On this warm June day, I’m looking throug...

On this warm June day, I’m looking through notes written in winter, a long time ago. My classes at Christian College met on either Mondays and Wednesdays or Tuesdays and Thursdays, so I was at home alone on some Fridays. There was time to read yesterday’s paper before doing breakfast dishes and getting into the weekly cleaning. It’s not always easy in winter, though. Here are notes I made one Friday in February, 1958:

“It’s eight below zero, the sun is bright, and the wind is calm compared to blustery yesterday. As Chub and the kids hurried off to school and work, he yelled, ‘I forgot to water the pigs.’ When I took two plastic buckets full of warm water to the hog lot I was greeted by 15 thirsty porkers. They pressed against the gate, trying to get that water. How could I ever push that gate open against their weight?

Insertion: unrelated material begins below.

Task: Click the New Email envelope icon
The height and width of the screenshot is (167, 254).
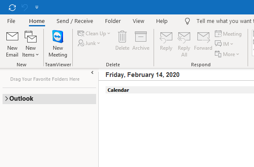Action: pos(12,37)
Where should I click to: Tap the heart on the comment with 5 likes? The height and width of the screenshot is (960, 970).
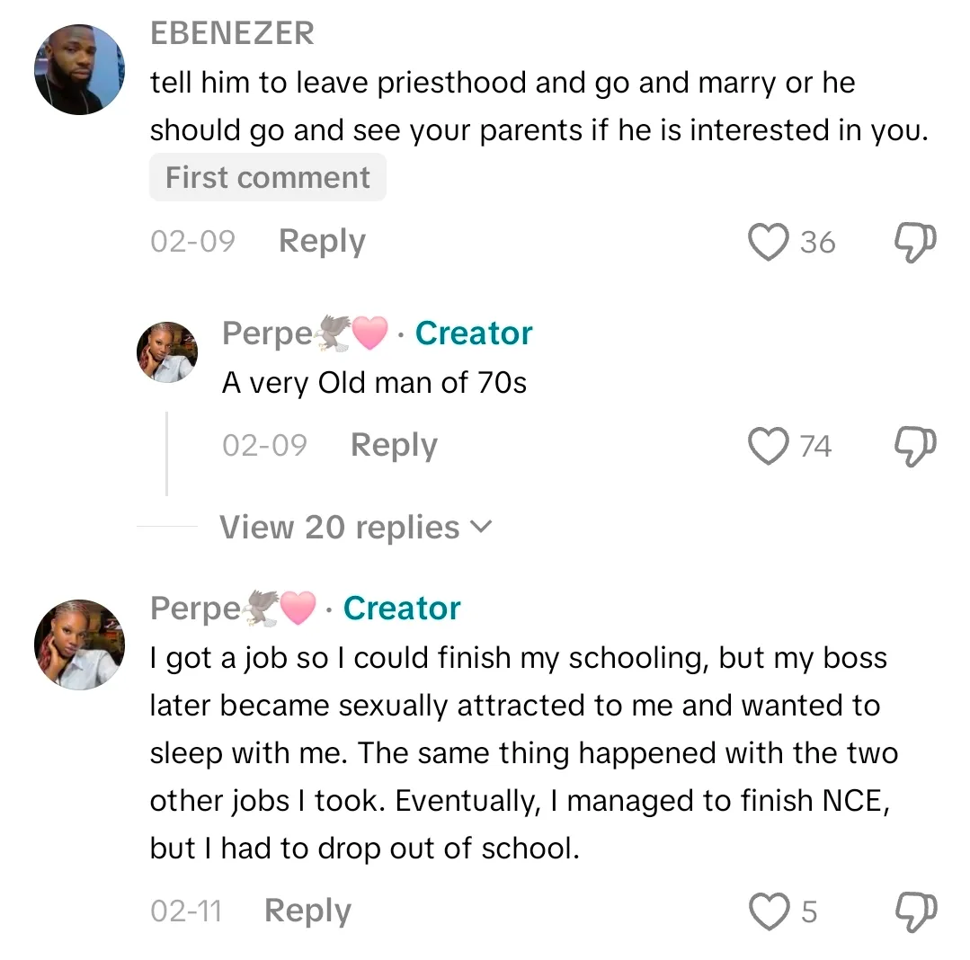point(769,911)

The trough was near enough to the fence for Chub to pour the water into it without his having to go into the lot with the hogs but my arms are too short. The water would splash out of the trough as fast as I poured it in. Climbing over was the only way because I couldn’t open the gate against the weight of 15 pigs.

It wasn’t hard to climb over the wooden gate, but getting a bucket of water over posed a problem. On the pig side of the gate, I was being nuzzled by their cold snouts, and my feet were trampled by their sharp toes. It was the water they wanted, and those buckets were still on the ground outside of the pig lot. I reached through the gate slats, sloshed out about a third of the water from one bucket to make it easier to handle and then lifted it as far as I could. With the other arm through between two higher slats, I got the bucket higher. Finally, it was at the top of the gate, and I balanced it there a few moments to rest my arms. The water that splashed on my mittens and coat froze almost immediately.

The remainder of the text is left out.